<レスリング>【2021年東日本学生秋季選手権・特集】1年生大学王者が貫録の優勝…男子フリースタイル79kg級・小柴伊織(日体大)

 

 11日前の2021年全日本大学選手権74kg級で1年生王者に輝いた小柴伊織(日体大)が、東日本学生秋季選手権・新人戦フリースタイル79kg級で優勝。来月の全日本選手権へ向けて最高の上り調子をつくった。

全日本大学選手権に続き、新人戦も制した小柴伊織(日体大)=撮影・矢吹建夫

 「決勝は最初から攻めて勝てたので、内容的によかったです」と、2分5秒の快勝を振り返る。決勝前、湯元健一コーチから「どんどん攻めて、自分を高めろ」と言われていたそうで、その通りの試合ができて気持ちよさそう。

 1年生とはいえ、大学王者ならば無理に出場せず、全日本選手権へ向けてのコンディションづくりに集中してもいいだろうが、「自分のレベルアップのため」と、1階級上で挑戦。前日のグレコローマンにも出場しているのだから(2回戦敗退)、闘うことが楽しくて仕方ないのだろう。

 大学王者として「負けられない」「負けてはならない」ということは全く考えなかったそうで、「強くなるために闘っています」。出場する試合すべてが練習の一環であり、課題を見つける場。
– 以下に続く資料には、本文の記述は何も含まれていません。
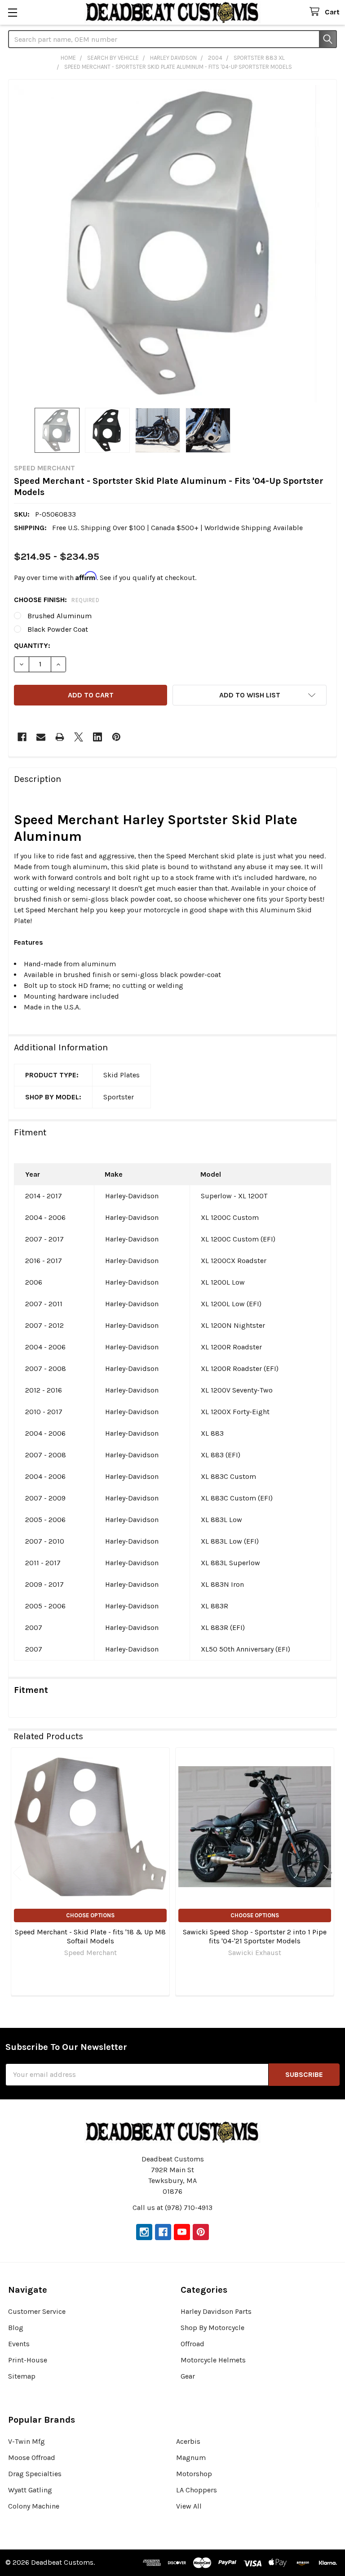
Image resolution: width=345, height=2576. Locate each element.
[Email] (41, 737)
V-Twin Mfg (26, 2441)
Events (19, 2343)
4試合を無失点で勝ち抜いたこの優勝でも、「準決勝は後半、攻め切ることができずに4-0で終わってしまった」と反省の弁が出てきた。

 決勝でも、最初のタックルでアンクルホールドを決めていれば、もっと早く試合を終えられた。「まだまだ克服することがあります、もっと技を覚えて、全日本選手権で優勝を目指したい」と言う。

インカレ決勝での黒星が飛躍の大きな原動力

 今年は、1年生にとっての登竜門とも言えるJOCジュニアオリンピックが中止となり、全日本選抜選手権が大学生としてのデビュー戦。ワールドカップ出場の経験も持つ三輪優翔(ALSOK)に敗れて上位進出はならかなかった。「優勝を目指していたので…」と、強豪社会人選手が相手であっても、負けたのは悔しかった。

決勝はアンクルホールドを中心に攻めて圧勝だった=同

 そこで見つかった課題に取り組み、10月の全日本学生選手権(インカレ)では2位へ。一気に学生のトップレベルの実力を見せたが、「決勝で負けたのは悔しかった」と、ここでのV逸も飛躍の大きな原動力だった。相手の深田雄智(早大)は、2019年インターハイで敗れた相手。インカレでの黒星で連敗となり、悔しさは増したようだ。

 全日本大学選手権では、優勝したとはいえ深田との対戦はなかった。その大会には、2019年全国高校選抜大会決勝で敗れていた佐藤匡記(山梨学院大=今年の世界選手権代表)も出ていたが、佐藤が途中で敗れて、やはり対戦はなかった。

 対人競技である以上、順位で上回っても「勝った」「リベンジした」という気持ちになれないのは当然。大学王者となっても、“まだ学生のナンバーワンではない”という気持ちがあるのも、もっともだろう。

 全日本選手権では、負けっぱなしになっている2人にリベンジし、上位を目指したいところだが、世界での実績のある選手が多い階級。壁は高いと思われる。それでも、「まだ1年生なので、さほど研究されていないでしょう。もっといろんな技を使えるようになって相手をほんろうし、勝ち抜いていきたい」ときっぱり。

 グレコローマンで大学王者に輝いた兄・亮太(日体大4年)の存在も大きなパワー。差しなどのグレコローマンの技術を教えてくれるそうだ。兄弟優勝も視野に入れ、年末の決戦に挑む。